A minority of the commission's members recommended a ban on all experiments on embryos

(Keystone)

After months of bitter debate, Switzerland's advisory commission on biomedical ethics has approved stem cell research on surplus embryos.

The decision comes as the government draws up detailed legislation, which it is expected to present to parliament at the end of the year.

The commission issued a majority decision, endorsing stem cell research but only on embryos up to the blastocyst stage of development, which is normally about five days.

"Our main concern was the protection of the moral dignity of human embryos which could be used in stem cell research," President Christoph Rehmann-Sutter told swissinfo.

"There is a special situation where surplus embryos arise in in vitro fertilisation, where the law in Switzerland says you have to destroy or let them die.

"In this situation, under restricted conditions, it is really not a major moral problem to allow stem cell research on those embryos."

Ten restrictions

Among its conditions, the panel demands the informed consent of parents. It also remains firmly opposed to the patenting of stem cells.

However, on the issue of commercialisation, the commission is relatively liberal.

"We say paying money should not be allowed for embryos and for cells which are directly taken from embryos," said Rehmann-Sutter.

"But when a company works on those cells and establishes an embryonic stem cell line and it is only related by several cell divisions to the cell which is originally taken from the embryo, we cannot see why a company should not be allowed to sell those cells."

As regards imports, the majority of the commission has adopted the line that the same conditions must operate at the place of origin as they do in Switzerland.

▶ [Given entries]
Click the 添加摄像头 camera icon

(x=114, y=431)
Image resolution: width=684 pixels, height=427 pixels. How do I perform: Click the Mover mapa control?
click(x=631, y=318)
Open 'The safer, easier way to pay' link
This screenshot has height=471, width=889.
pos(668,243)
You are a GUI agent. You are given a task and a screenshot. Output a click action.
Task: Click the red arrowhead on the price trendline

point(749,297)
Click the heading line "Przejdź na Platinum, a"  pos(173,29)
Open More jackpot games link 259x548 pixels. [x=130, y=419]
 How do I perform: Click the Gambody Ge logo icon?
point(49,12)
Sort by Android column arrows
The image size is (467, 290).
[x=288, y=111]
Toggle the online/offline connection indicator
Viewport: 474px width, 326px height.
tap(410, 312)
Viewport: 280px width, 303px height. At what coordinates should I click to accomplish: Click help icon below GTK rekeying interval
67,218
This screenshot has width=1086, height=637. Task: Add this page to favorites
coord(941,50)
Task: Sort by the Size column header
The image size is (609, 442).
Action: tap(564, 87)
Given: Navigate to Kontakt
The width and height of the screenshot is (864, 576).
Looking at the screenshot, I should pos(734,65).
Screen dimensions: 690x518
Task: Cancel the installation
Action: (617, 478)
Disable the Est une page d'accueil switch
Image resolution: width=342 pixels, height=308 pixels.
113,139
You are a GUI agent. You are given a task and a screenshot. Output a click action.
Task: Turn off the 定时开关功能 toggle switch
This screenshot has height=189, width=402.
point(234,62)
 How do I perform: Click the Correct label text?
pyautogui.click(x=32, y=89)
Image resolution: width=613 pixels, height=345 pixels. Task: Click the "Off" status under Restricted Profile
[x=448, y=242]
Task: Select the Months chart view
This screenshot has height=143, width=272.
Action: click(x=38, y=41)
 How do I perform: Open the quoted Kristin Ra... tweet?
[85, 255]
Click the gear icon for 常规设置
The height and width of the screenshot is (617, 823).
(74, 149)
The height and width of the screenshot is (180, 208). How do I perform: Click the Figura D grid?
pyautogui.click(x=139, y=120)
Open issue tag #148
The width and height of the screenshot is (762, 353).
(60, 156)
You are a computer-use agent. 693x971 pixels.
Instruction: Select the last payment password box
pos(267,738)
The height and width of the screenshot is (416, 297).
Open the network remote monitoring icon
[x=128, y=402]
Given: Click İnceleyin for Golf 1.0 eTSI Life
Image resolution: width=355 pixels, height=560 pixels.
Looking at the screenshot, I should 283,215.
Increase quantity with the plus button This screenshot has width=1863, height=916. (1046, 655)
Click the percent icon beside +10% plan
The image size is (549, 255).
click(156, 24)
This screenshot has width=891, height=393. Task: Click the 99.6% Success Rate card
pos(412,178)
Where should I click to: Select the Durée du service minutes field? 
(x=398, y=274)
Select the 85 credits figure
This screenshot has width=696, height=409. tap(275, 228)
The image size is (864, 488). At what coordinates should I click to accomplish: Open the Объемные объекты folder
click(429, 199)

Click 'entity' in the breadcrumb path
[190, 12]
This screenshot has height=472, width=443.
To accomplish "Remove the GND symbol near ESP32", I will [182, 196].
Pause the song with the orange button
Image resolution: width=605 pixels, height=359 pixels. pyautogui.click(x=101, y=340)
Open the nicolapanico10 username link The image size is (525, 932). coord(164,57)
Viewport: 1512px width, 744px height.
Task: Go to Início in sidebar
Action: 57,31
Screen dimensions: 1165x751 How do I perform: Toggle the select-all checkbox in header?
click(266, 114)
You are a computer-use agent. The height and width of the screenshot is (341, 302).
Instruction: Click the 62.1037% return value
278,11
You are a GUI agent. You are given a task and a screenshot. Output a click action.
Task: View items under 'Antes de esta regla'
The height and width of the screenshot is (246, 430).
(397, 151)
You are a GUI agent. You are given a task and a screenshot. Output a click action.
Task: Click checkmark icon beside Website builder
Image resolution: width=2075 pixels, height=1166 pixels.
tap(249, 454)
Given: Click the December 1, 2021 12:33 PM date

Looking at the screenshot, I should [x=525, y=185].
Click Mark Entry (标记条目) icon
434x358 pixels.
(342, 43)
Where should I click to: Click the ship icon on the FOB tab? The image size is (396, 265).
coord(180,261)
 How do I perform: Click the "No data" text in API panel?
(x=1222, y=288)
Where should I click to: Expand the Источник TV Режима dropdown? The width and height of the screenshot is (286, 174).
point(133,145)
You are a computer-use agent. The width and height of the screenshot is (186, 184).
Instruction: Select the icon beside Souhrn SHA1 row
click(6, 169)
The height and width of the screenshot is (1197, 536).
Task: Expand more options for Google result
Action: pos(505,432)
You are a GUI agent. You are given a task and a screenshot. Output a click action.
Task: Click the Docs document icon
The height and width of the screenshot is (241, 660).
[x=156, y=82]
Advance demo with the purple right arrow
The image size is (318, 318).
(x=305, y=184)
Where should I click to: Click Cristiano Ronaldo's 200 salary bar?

▶ [Task item] According to the article on Swiss stem cell research, up to what stage of development does the commission allow research on embryos? The lines after the article are separate material with no connection to it.

▶ [Solution to this problem] Up to the blastocyst stage, which is normally about five days.